It appears that Justin Taylor has weighed in whether or not Jonah was historical. That is, that the man Jonah was physically (let’s not use the word “literally” because that might be the issue at hand) in the belly of a big fish for three days. The reason this post argues this to be a historical event is because Jesus said so.
What do you think of the Jonah account? Historical or not?
Here are the crucial paragraphs from TGC post:
It seems to me that the judgment of T. T. Perowne, written over 100 years ago, still stands up:
Is it possible to understand a reference like this on the non-historic theory of the book of Jonah?
The future Judge is speaking words of solemn warning to those who shall hereafter stand convicted at his bar.
Intensely real he would make the scene in anticipation to them, as it was real, as if then present, to himself.
And yet we are to suppose him to say that imaginary persons who at the imaginary preaching of an imaginary prophet repented in imagination, shall rise up in that day and condemn the actual impenitence of those his actual hearers.
—T. T. Perowne, Obadiah and Jonah (Cambridge, 1894), p. 51. My emphasis.
The words of Jesus are these: “The men of Nineveh will rise up at the judgment with this generation and condemn it, for they repented at the preaching of Jonah, and behold, something greater than Jonah is here” (Matthew 12:41).
First, I want to ask this: Why in the world are we asking this question?
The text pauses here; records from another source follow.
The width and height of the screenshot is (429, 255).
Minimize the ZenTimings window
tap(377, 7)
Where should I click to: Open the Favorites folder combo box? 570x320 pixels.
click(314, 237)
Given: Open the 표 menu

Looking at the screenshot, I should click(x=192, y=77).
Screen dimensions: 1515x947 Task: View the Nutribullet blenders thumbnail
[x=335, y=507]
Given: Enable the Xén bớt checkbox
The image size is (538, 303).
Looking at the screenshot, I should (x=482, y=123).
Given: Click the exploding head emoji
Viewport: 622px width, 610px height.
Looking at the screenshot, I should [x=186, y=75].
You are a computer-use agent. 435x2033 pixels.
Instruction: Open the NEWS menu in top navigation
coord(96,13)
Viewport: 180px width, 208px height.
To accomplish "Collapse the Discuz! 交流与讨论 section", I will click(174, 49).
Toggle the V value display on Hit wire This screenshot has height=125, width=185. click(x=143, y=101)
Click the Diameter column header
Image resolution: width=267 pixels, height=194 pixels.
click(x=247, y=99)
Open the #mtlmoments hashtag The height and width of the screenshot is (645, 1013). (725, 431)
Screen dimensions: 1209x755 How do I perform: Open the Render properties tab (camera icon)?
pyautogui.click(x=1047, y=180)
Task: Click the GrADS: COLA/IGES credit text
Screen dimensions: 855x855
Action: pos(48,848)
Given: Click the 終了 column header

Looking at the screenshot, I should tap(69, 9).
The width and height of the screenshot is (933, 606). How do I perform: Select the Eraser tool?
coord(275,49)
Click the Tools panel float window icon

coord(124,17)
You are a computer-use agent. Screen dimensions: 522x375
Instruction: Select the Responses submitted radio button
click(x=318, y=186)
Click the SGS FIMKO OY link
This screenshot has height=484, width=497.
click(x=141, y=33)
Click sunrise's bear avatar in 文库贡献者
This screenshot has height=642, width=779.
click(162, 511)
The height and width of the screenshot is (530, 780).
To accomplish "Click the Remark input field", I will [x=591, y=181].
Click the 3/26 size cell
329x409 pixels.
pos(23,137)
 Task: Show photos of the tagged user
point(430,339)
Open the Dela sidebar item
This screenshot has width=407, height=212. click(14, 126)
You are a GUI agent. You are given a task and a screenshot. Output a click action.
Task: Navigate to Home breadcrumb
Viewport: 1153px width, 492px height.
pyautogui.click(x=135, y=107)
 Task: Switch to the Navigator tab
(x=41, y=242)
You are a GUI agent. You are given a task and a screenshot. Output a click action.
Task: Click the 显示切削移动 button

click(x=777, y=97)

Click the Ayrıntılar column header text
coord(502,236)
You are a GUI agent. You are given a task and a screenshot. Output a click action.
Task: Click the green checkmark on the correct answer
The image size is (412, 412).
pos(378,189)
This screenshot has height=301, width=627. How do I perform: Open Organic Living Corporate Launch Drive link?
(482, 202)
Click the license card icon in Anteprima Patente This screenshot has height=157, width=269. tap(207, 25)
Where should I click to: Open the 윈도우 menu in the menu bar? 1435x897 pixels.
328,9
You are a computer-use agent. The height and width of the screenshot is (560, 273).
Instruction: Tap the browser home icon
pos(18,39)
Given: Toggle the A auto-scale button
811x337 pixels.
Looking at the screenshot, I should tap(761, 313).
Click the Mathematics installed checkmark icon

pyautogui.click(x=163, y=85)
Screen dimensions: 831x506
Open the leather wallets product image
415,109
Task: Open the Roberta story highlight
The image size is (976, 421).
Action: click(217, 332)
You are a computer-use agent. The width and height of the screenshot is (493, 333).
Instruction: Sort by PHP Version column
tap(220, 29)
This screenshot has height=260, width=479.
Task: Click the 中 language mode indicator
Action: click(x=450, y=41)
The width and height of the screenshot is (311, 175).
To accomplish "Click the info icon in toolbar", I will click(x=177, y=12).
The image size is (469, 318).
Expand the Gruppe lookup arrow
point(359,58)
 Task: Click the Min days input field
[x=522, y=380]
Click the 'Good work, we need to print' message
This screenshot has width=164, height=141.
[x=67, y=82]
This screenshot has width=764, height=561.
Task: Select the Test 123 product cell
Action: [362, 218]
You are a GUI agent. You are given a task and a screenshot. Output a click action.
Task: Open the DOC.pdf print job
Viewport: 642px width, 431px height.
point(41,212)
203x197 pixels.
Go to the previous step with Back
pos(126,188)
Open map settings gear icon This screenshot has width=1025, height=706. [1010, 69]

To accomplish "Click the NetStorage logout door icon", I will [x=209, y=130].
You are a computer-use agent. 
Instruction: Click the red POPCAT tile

Second, a “plain reading” of this text surely suggests that Jonah, a prophet, was in the belly of a whale for three days. Plain readings are to be taken seriously, but what is “plain” to some may not have been “plain” to others.
Third, everyone knows that there’s not a shred of evidence that the Ninevites ever repented like this, but as far as I’m concerned, what kind of evidence would survive is not altogether clear. The absence of evidence, in other words, is not of that much value.
But, but, but… medical and physical evidence would surely suggest that this is more than a little difficult. It would have to be a very big fish and a lot of acid after all to break down all that stuff and, well, this is probably possible but it begins to border on snakes talking, don’t you think? And belched up onto the “land” could sound like the return from Babylon… and on and on.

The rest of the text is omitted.